**読解文**
━━━━━━━━━━━━━━━━━━━━━━━━━━━━━━
投稿者 : sobashogun 投稿日時: 2024-03-05 14:47:34

 栃木・足利市の織姫神社参道の中腹に店を構える「蕎遊庵」。同店を営む根本忠明さんは、蕎聖として知られる一茶庵創始者・片倉康雄氏の晩年期に親交を持ち、薫陶を受けた。そのため、根本さんは蕎聖最後の弟子ともいわれている。
 同店の代名詞ともいわれるそばが、更科粉をつなぎなしで打つ「さらしな生一本」。更科そばは、ソバの実の中心部分から少量しか採れない更科粉が使われている。この更科粉はデンプン質を多く含み、色が白いのが特徴で、打つと歯切れがよく、喉越しのよいそばに仕上がる。
 一方で、更科粉は高純度のデンプン質であることから他のソバ粉よりも繋がりにくく、そば打ちの際には高い技術が必要になる。つなぎを用いない生一本ともなるとその難易度は推して知るべし。それに加えて、同店のさらしな生一本の麺体は一寸六十本(0.5mm五以下)と極端に細い。一般的なそばが大体、一寸二十三本(約1.3mm)という尺度で切られていることを考えると驚異的だ。
━━━━━━━━━━━━━━━━━━━━━━━━━━━━━━
**練習問題 1**
次の(a)〜(c)が蕎遊庵についての文章と合っているかを「はい」か「いいえ」で答え、判断の根拠となる本文の語句をそのまま引用してください。
(a) 根本忠明さんは片倉康雄氏の晩年期に親交を持った。
(b) 更科粉は他のソバ粉よりも繋がりやすい。
(c) 一般的なそばは一寸六十本の尺度で切られている。
**練習問題 2**
蕎遊庵についての文章によると、蕎遊庵はどこに店を構えているか。

**利用可能データ**
━━━━━━━━━━━━━━━━━━━━━━━━━━━━━━
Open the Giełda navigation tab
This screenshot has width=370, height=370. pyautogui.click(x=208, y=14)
━━━━━━━━━━━━━━━━━━━━━━━━━━━━━━
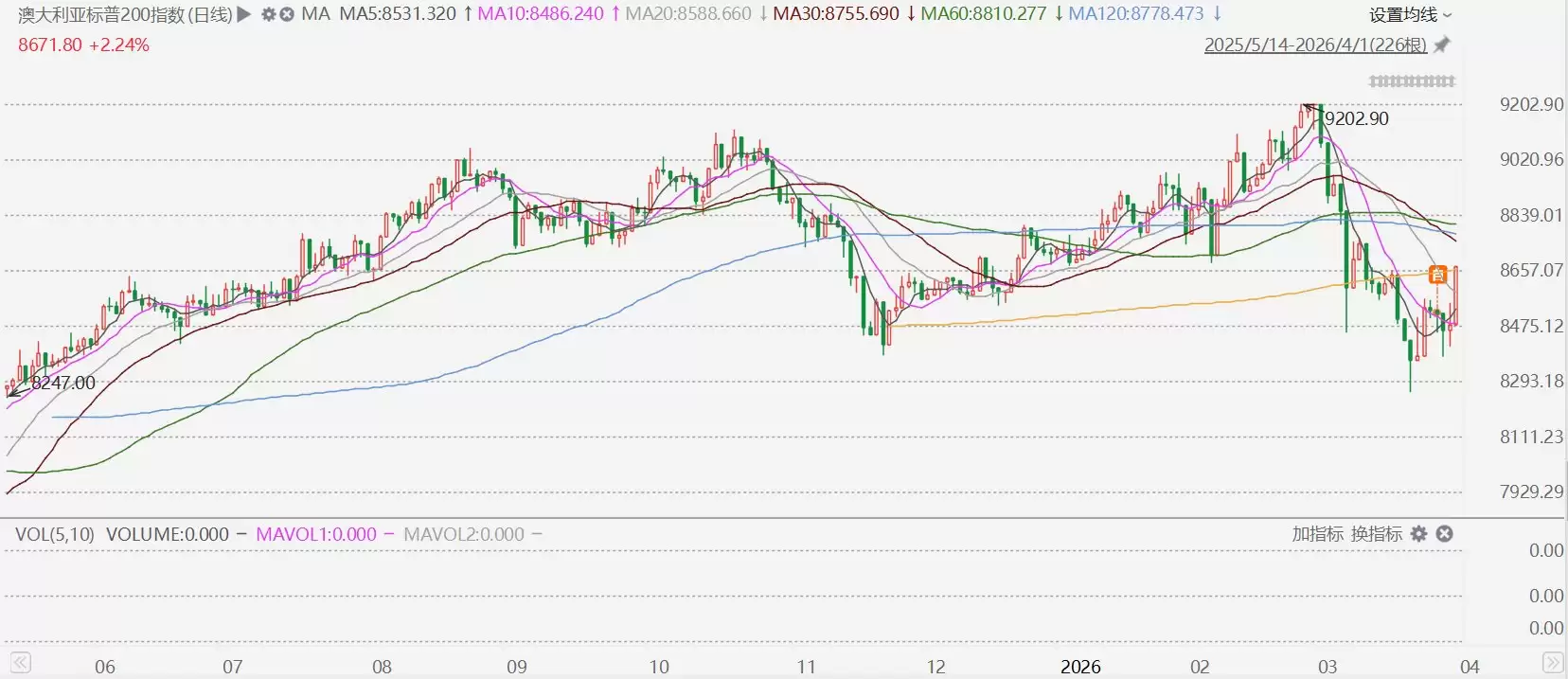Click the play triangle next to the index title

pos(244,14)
━━━━━━━━━━━━━━━━━━━━━━━━━━━━━━
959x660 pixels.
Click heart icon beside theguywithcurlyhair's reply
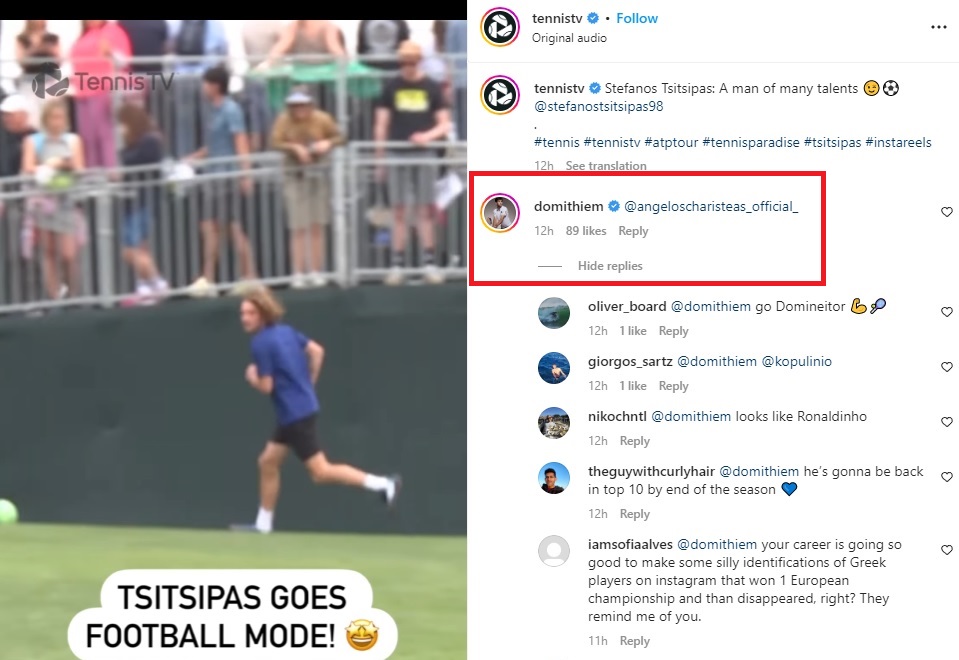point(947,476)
━━━━━━━━━━━━━━━━━━━━━━━━━━━━━━
**解答欄 1**
(a) はい 「一茶庵創始者・片倉康雄氏の晩年期に親交を持ち、薫陶を受けた」
(b) いいえ 「他のソバ粉よりも繋がりにくく」
(c) いいえ 「一般的なそばが大体、一寸二十三本(約1.3mm)という尺度で切られている」

**解答欄 2**
栃木・足利市の織姫神社参道の中腹。